Bor-Kai (Bill) Hsiung and his colleagues at UA, Ghent University, Karlsruhe Institute of Technology and the University of Nebraska-Lincoln published their research, which is featured on the cover of the January 2017 journal of Advanced Optical Materials.
"Structural colours are more vibrant and durable than the pigments used in most human-made products," explained Hsiung, the lead author of this research and a Biomimicry Fellow in the Integrated Bioscience Ph.D. program at The University of Akron.
"They are produced by optical effects when light interacts with nanostructures that are about the same size as the wavelength of light." Think of a peacock, or a butterfly. The problem is that most structural colours are strongly iridescent, changing colour when viewed from different angles. It's beautiful out in nature, but not very functional when we're watching television and we move to a new seat."

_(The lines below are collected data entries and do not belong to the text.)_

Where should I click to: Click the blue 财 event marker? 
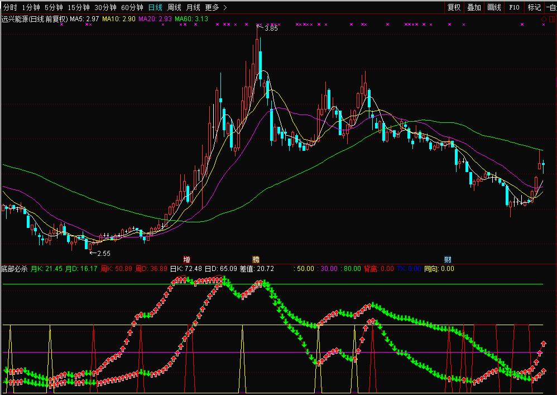448,259
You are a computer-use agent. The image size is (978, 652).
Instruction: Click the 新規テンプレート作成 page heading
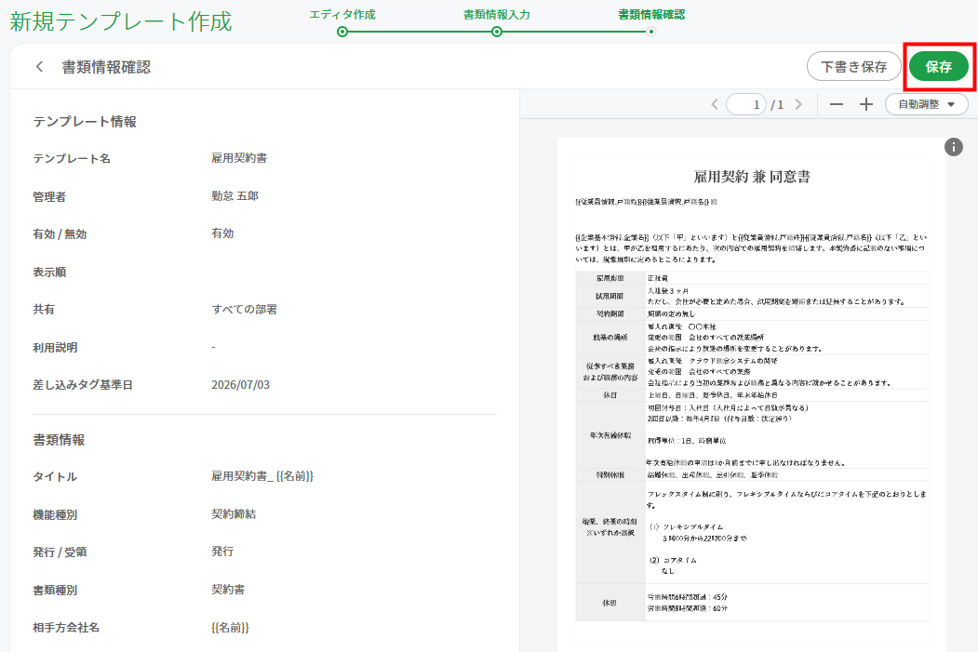point(121,21)
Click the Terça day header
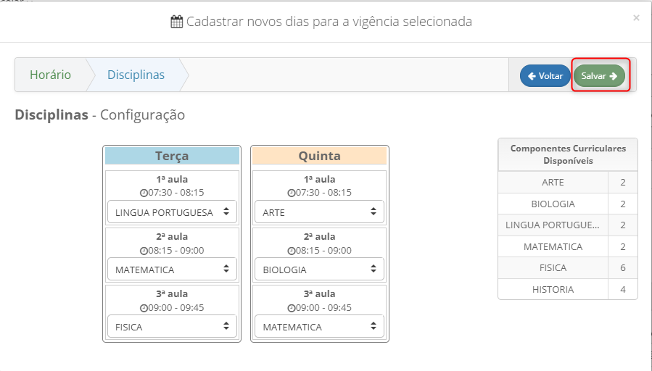Viewport: 652px width, 371px height. pyautogui.click(x=172, y=156)
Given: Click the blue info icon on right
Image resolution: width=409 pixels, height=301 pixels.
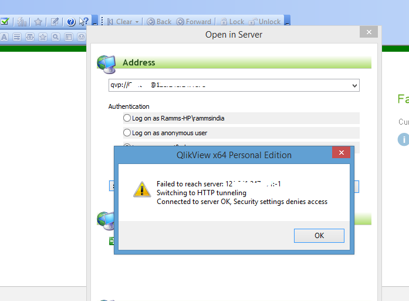Looking at the screenshot, I should coord(403,139).

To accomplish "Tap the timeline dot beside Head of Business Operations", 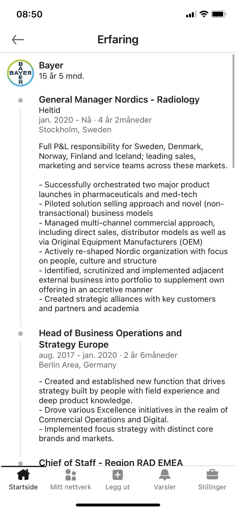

The team first discovered that many vibrant blue tarantulas do not show iridescence even though the spiders use nanostructures to produce those colours. Since the spider's blue colour is not iridescent, Hsiung's team suggested that the same process could be applied to make pigment replacements that never fade, as well as to help reduce glare on wide-angle viewing systems in phones, televisions and other devices.
As they dug deeper, they found that the hairs of some species of blue tarantulas show a special flower-like shape that they hypothesised reduced the iridescent effect resulting from periodic structures.
Then, thanks to the crowdfunding push they received earlier, they were able to test this hypothesis using a series of computer simulations and physical prototypes built using cutting-edge nano-3D printing technology.
Their colour produced by the 3D printed structures has a viewing angle of 160 degrees, the largest viewing angle of any synthetic structural colours demonstrated.
"These structural colourants could be used as pigment replacements - many of which are toxic - in materials such as plastics, metal, textiles and paper, and for producing colour for wide-angle viewing systems such as phones and televisions," Hsiung said.